Incendium Amoris



"But I haven't lost the demons' craft and cunning: I've inherited
from them some useful things, but they won't be used for their benefit!"


--Robert de Boron, Merlin

Name:
Location: Ontario, Canada

Thursday, August 11, 2005

The Winner of Our Discontent

Half a week gone, finally, a new post. I haven't felt much like blogging of late, rather, I've been spending my late nights on the phone with my fiancée [thanks Zelda for the tip], Viv. So far, I worked from 9:30 AM to 9:00 PM two nights this week. There is, frankly, little time left for much else besides the occasional book. I finished reading Gaiman's Stardust not too short after the last post, Sunday, as well as that Shakespeare book, Shadowplay, a book that took me into previously unexplored (rather profound) historical territory. I think Asquith's book deserves a certain amount of praise for her attempt to challenge the common biases, assumptions, and trifles - one being the (pro-) Protestant bias of our historical perspective. If, in the course of my upcoming Advanced Shakespeare course, we are expected to research a theoretical standpoint, I am willing to stake out the much contested territory surrounding New Historicism - I have read Greenblatt and Asquith. However, I digress.
Today I decided that I am going to read Golding's Pincher Martin next. After googling the title, I discovered an interesting article drawing comparisons between Golding and Bergson, a philosopher I became interested in after reading Kazantzakis about two years ago. It was, however, at this moment I realized I did not own a single book by Bergson. For now I must be content with the brief excerpts from Creative Evolution in an anthology called Art In Theory: 1900-2000, An Anthology of Changing Ideas. What caught my attention in the article, in particular, was Bergson's notion of the inter-relationship between free will and time. The book under question is Bergson's Time and Free Will: An Essay on the Immediate Data of Consciousness. Actually, I am looking to obtain a copy, anon.
It is only in seeing consciousness run through matter, lose itself there and find itself there again, divide and reconstitute itself, that we shall form an idea of the mutual opposition of the two terms [intelligence and intuition], as also, perhaps, of their common origin.

7 Comments:

Blogger Dr J said...

If, in the course of my upcoming Advanced Shakespeare course, we are expected to research a theoretical standpoint, I am willing to stake out the much contested territory surrounding New Historicism - I have read Greenblatt and Asquith.
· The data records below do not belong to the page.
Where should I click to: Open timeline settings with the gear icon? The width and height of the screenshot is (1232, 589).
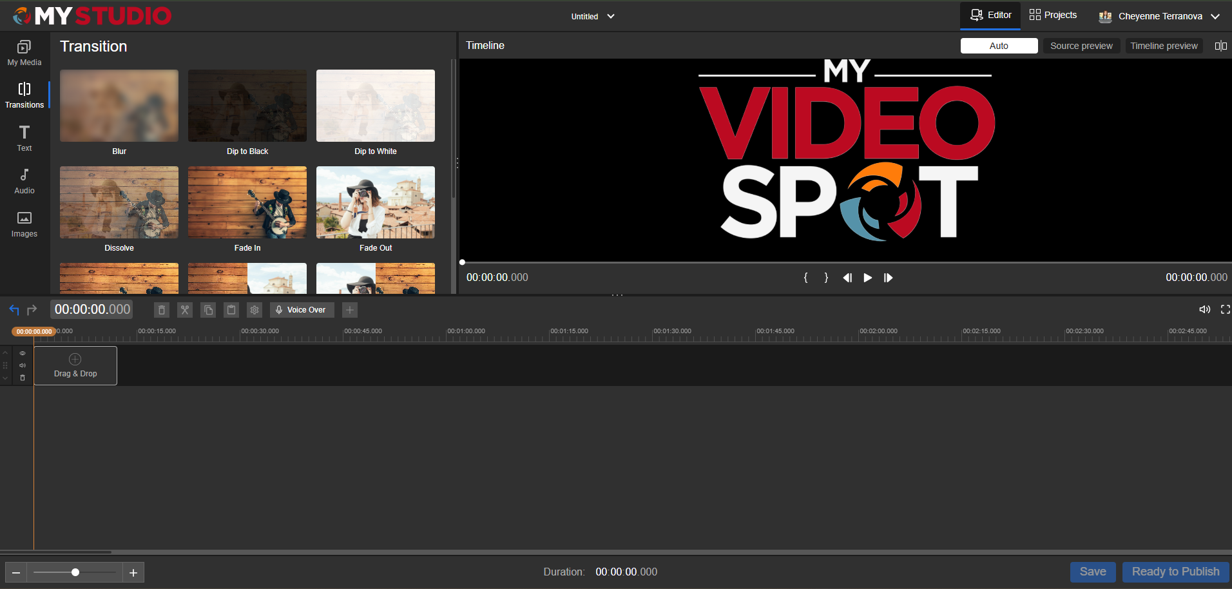(x=255, y=310)
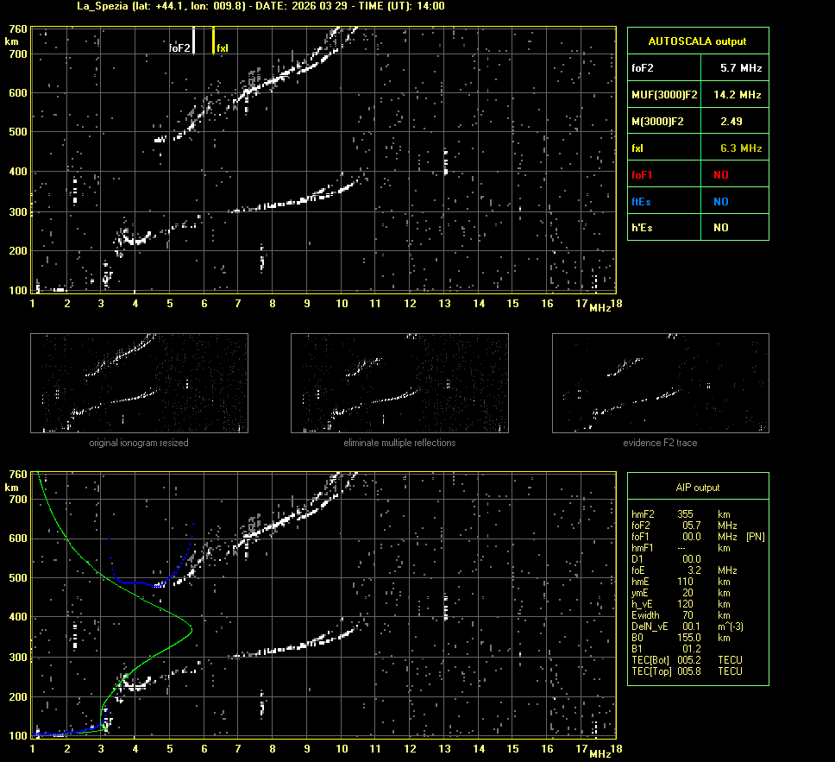This screenshot has width=835, height=762.
Task: Click the foE 3.2 MHz row
Action: (681, 570)
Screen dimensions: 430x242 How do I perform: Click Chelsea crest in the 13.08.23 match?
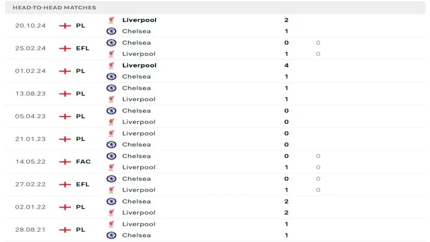(x=111, y=88)
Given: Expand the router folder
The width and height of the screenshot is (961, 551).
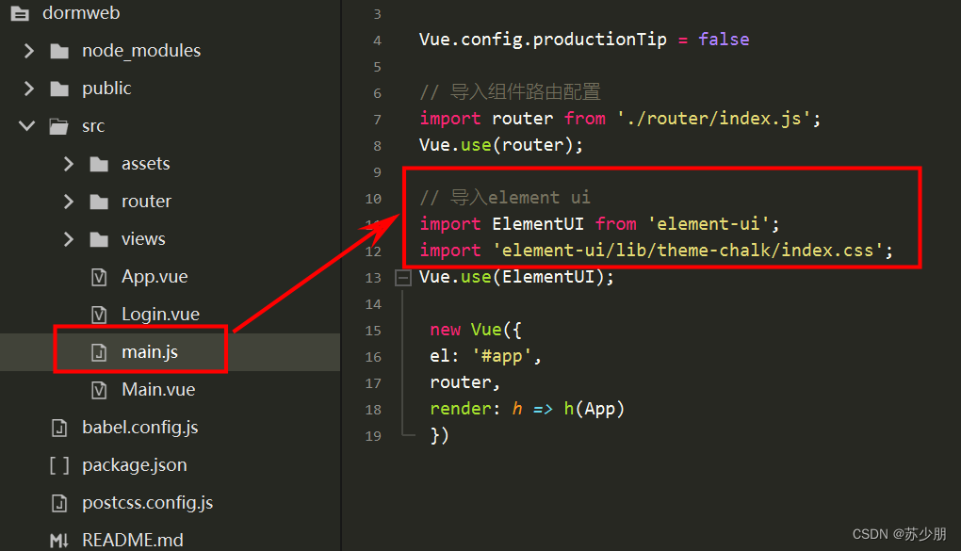Looking at the screenshot, I should pyautogui.click(x=68, y=201).
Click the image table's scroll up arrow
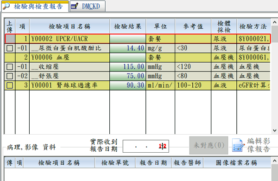The image size is (278, 181). 275,161
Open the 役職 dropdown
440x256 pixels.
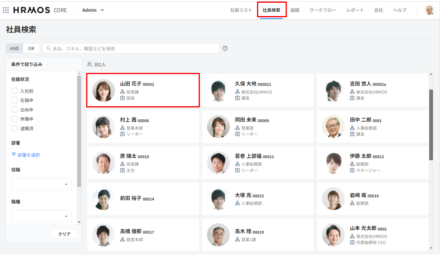point(41,184)
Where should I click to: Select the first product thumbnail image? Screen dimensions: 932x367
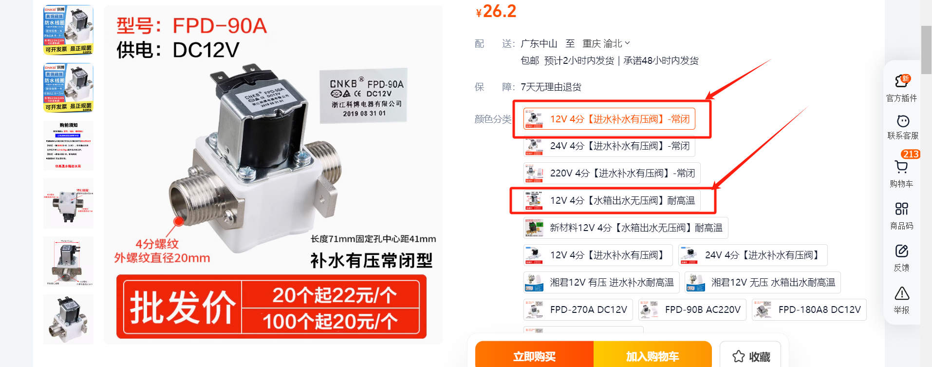click(68, 30)
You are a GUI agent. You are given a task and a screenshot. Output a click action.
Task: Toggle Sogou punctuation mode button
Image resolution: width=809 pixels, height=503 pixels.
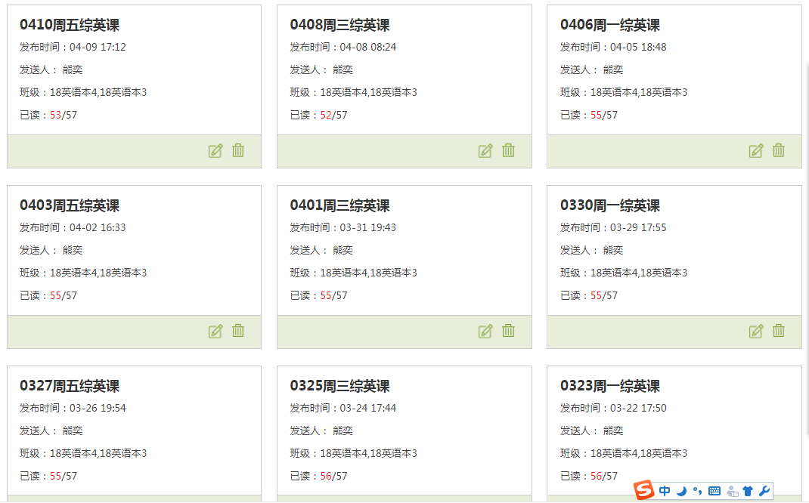pyautogui.click(x=697, y=491)
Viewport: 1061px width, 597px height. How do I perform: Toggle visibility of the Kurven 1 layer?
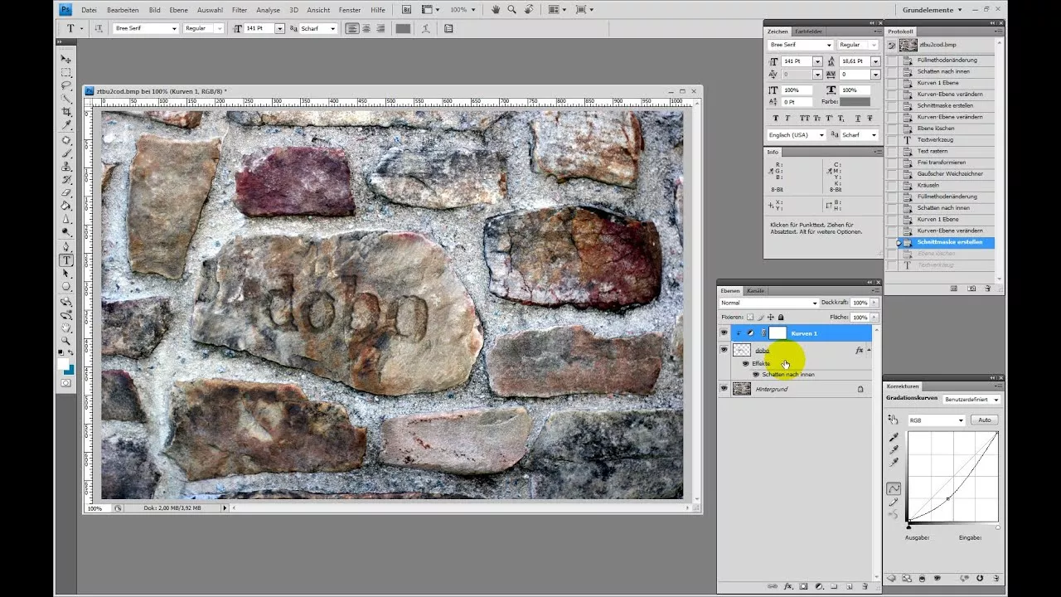click(x=724, y=333)
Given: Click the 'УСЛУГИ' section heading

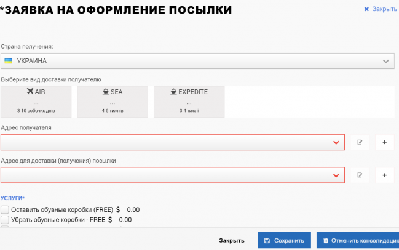Looking at the screenshot, I should click(x=12, y=198).
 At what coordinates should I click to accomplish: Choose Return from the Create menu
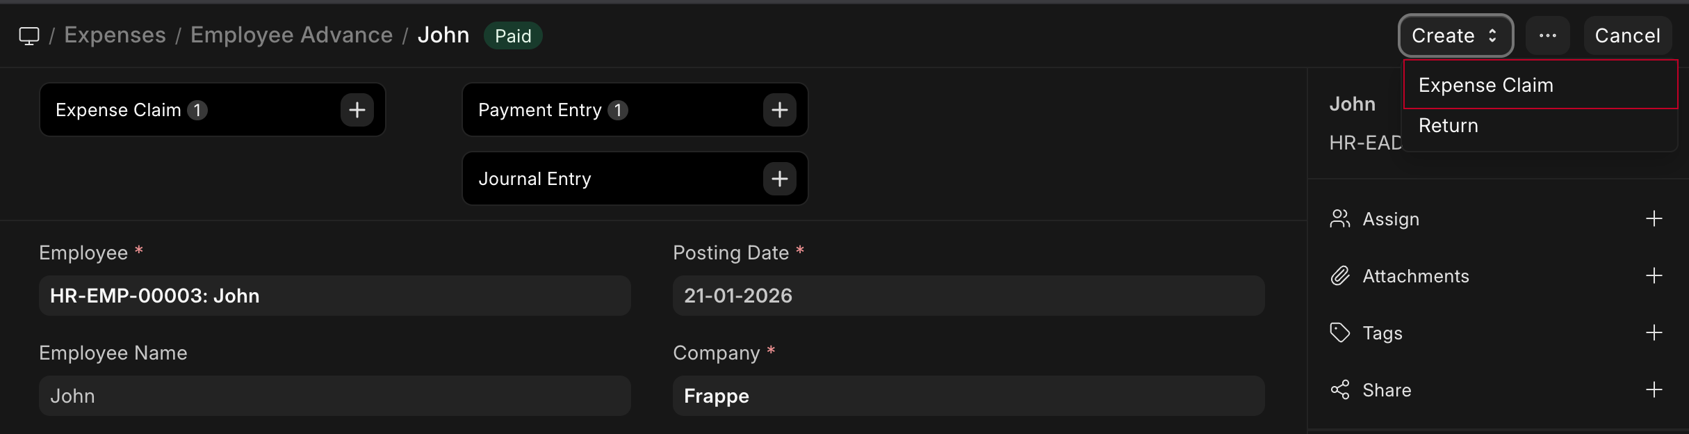pos(1448,125)

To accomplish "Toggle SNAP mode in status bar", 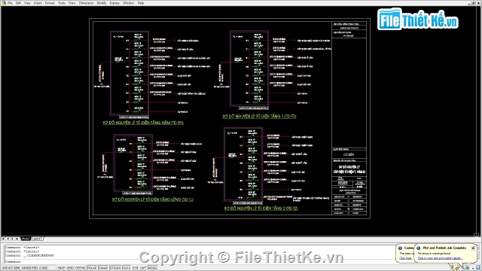I will [x=61, y=268].
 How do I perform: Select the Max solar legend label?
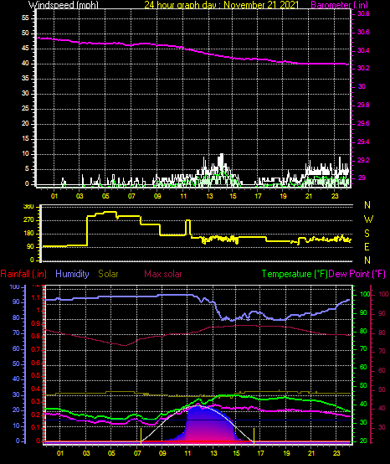[163, 274]
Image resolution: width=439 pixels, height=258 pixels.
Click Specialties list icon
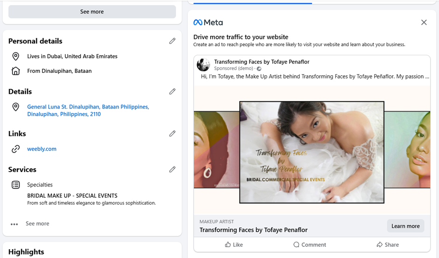[x=16, y=185]
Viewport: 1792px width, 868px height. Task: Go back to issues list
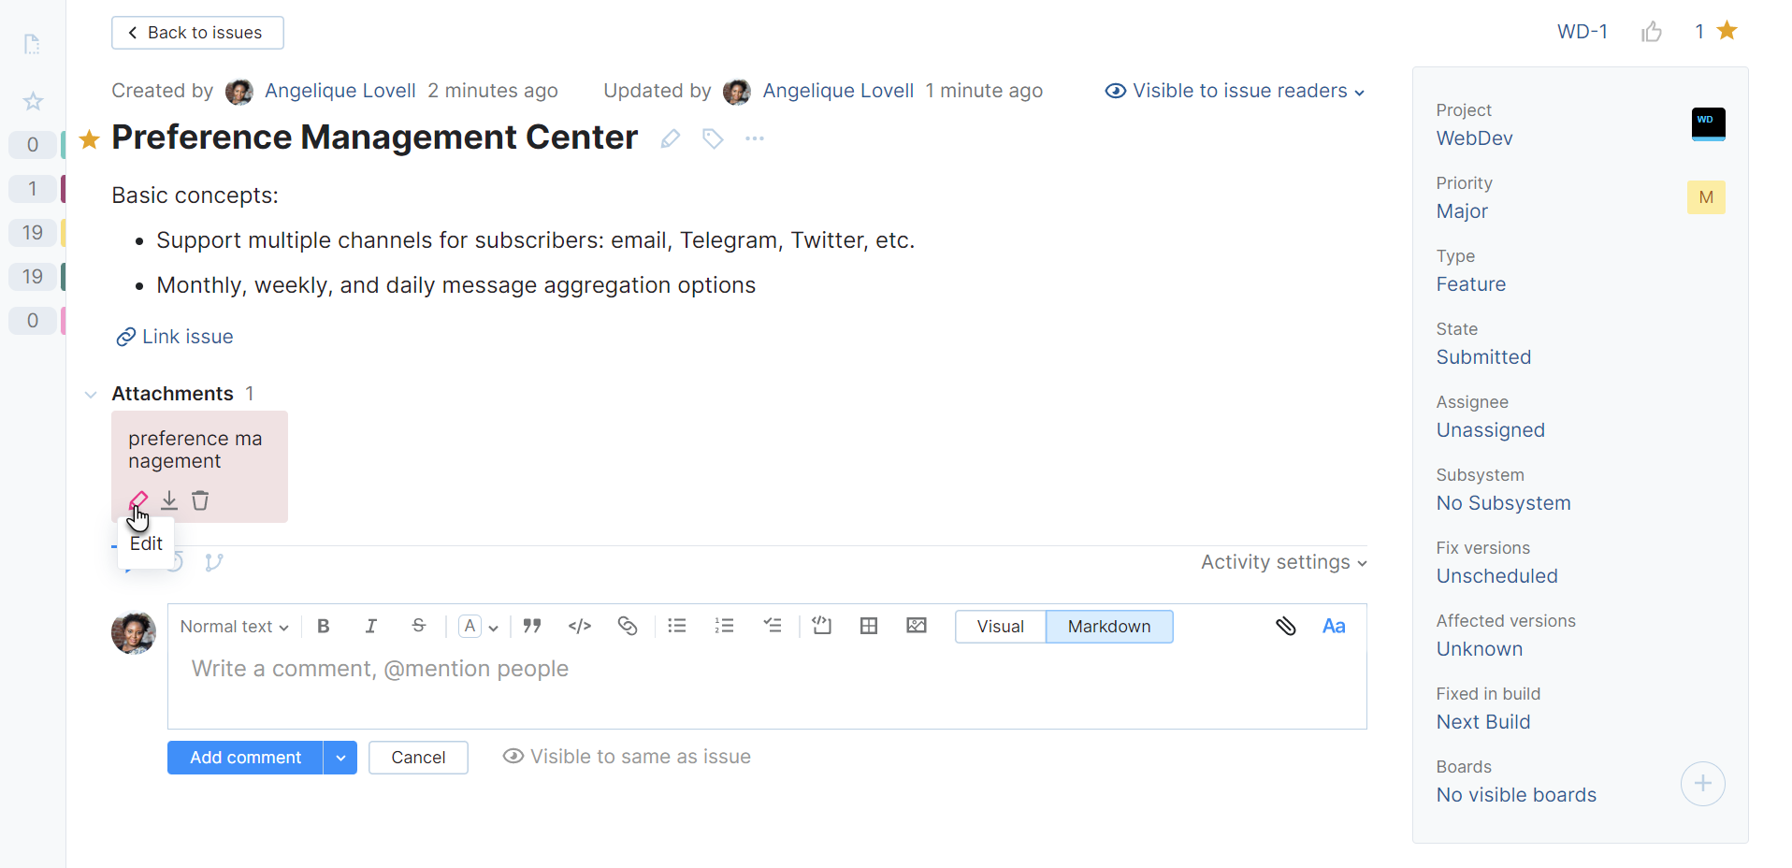[197, 33]
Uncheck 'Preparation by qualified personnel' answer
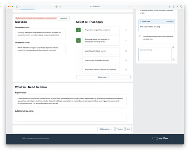190x152 pixels. point(78,30)
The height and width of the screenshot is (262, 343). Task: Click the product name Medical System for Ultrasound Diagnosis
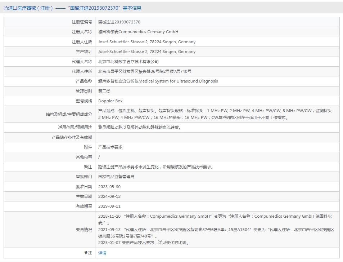(158, 81)
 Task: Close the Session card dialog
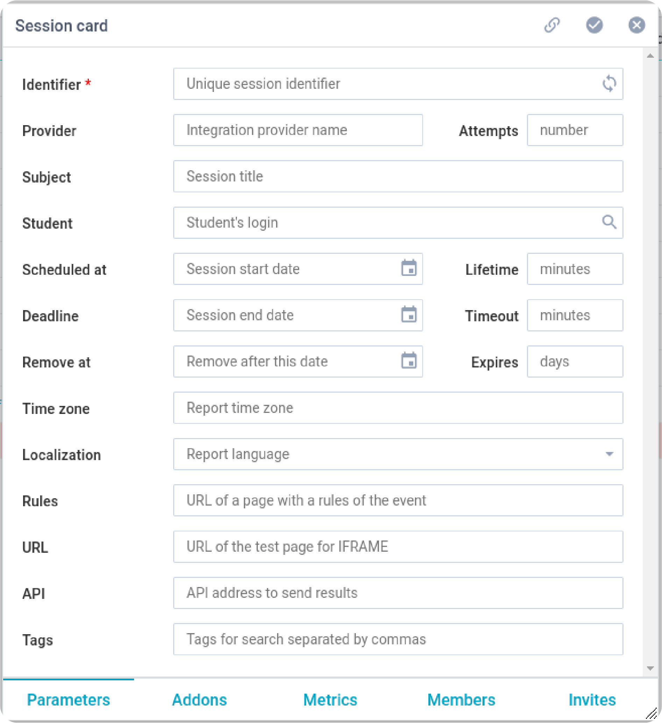[x=637, y=25]
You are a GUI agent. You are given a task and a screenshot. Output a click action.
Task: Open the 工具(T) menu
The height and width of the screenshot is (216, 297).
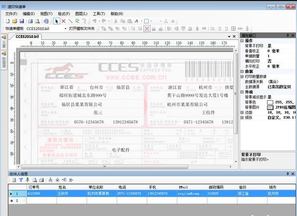pos(99,14)
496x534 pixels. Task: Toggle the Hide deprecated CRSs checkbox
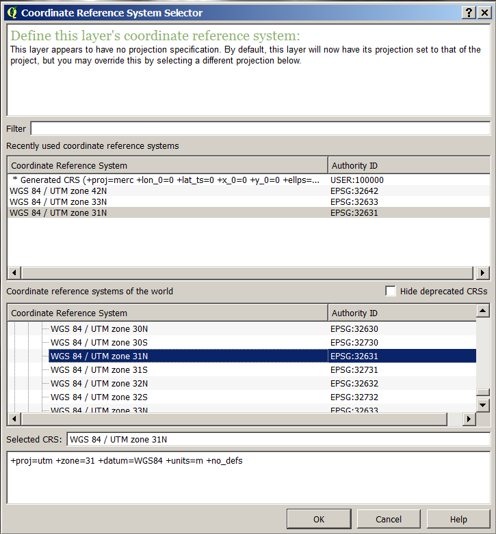391,291
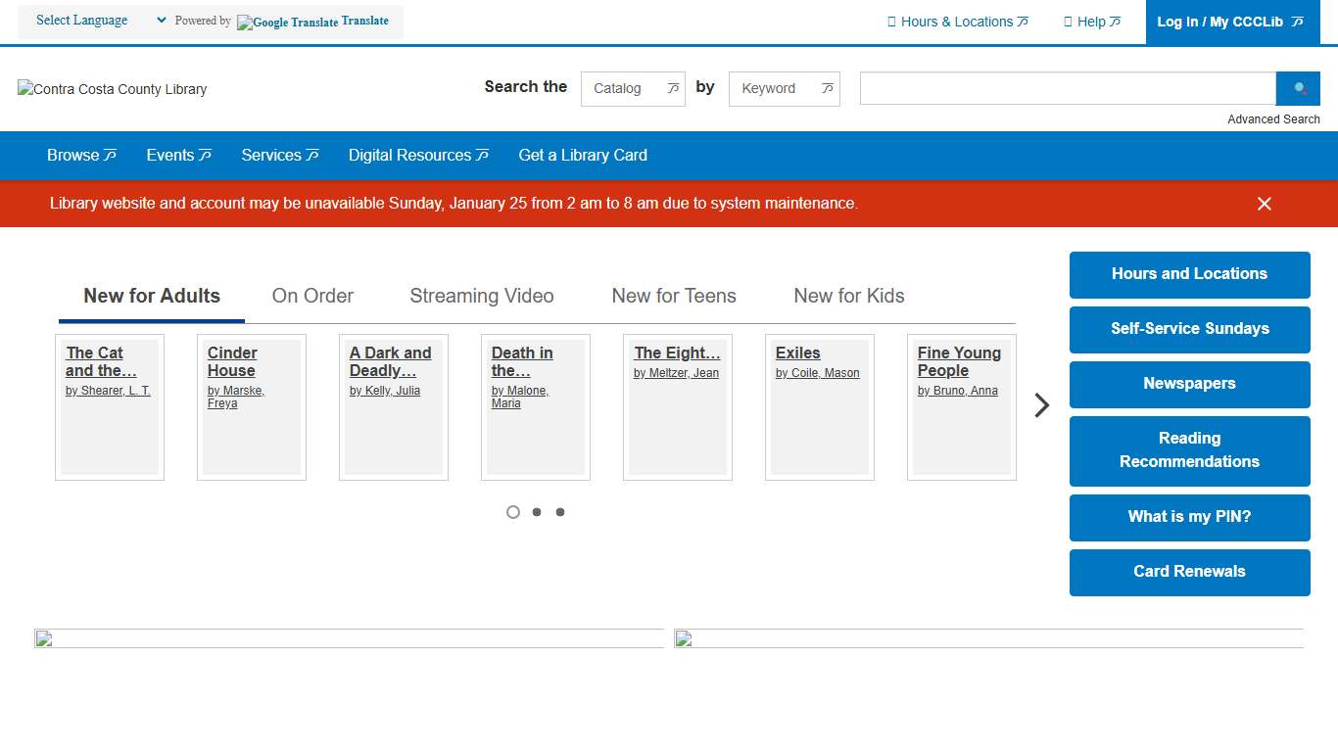Screen dimensions: 1338x752
Task: Open the Keyword search type dropdown
Action: pyautogui.click(x=784, y=88)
How unfortunate, there being so much better stuff out there. *sigh*

6:14 AM  
Blogger Davyth said...

Don't worry, I wouldn't for a second advocate New Historicism, it is a crime against my nature. This is perhaps why I chose the phrase "stake out", in the spirit of investigating and rooting out heinous criminal activity.

8:28 AM  
Blogger Davyth said...

Think of it as a mission in undercover exorcism, liberating poor, innocent souls possesed by the Devil.

8:32 AM  
Blogger Davyth said...

What premier Shakespearean critics do you recommend?

9:05 AM  
Anonymous Anonymous said...

hey, i don't mean to nitpick, but ya gotta quit denying your fiancee the extra "e" that she gets - being feminine and all. you're her fiance, but she's your fiancee. unless vixen is a man - and then, it's fine. :)

(i can't put the accents on for some reason).

5:59 PM  
Blogger Vixen said...

LOL...I'm still a female zelda.

6:00 PM  
Blogger Dr J said...

On Shakespeare? Gee, who do I name-- Coleridge, Dr. Johnson, Eliot, Frye, G. Wilson Knight, Caroline Spurgeon, Henri Fluchere, M.M. Mahood, L.C. Knights, Stanley Wells, D.A. Traversi, Frank Kermode, Harold Bloom, Helen Vendler, A. C. Bradley, among so many others.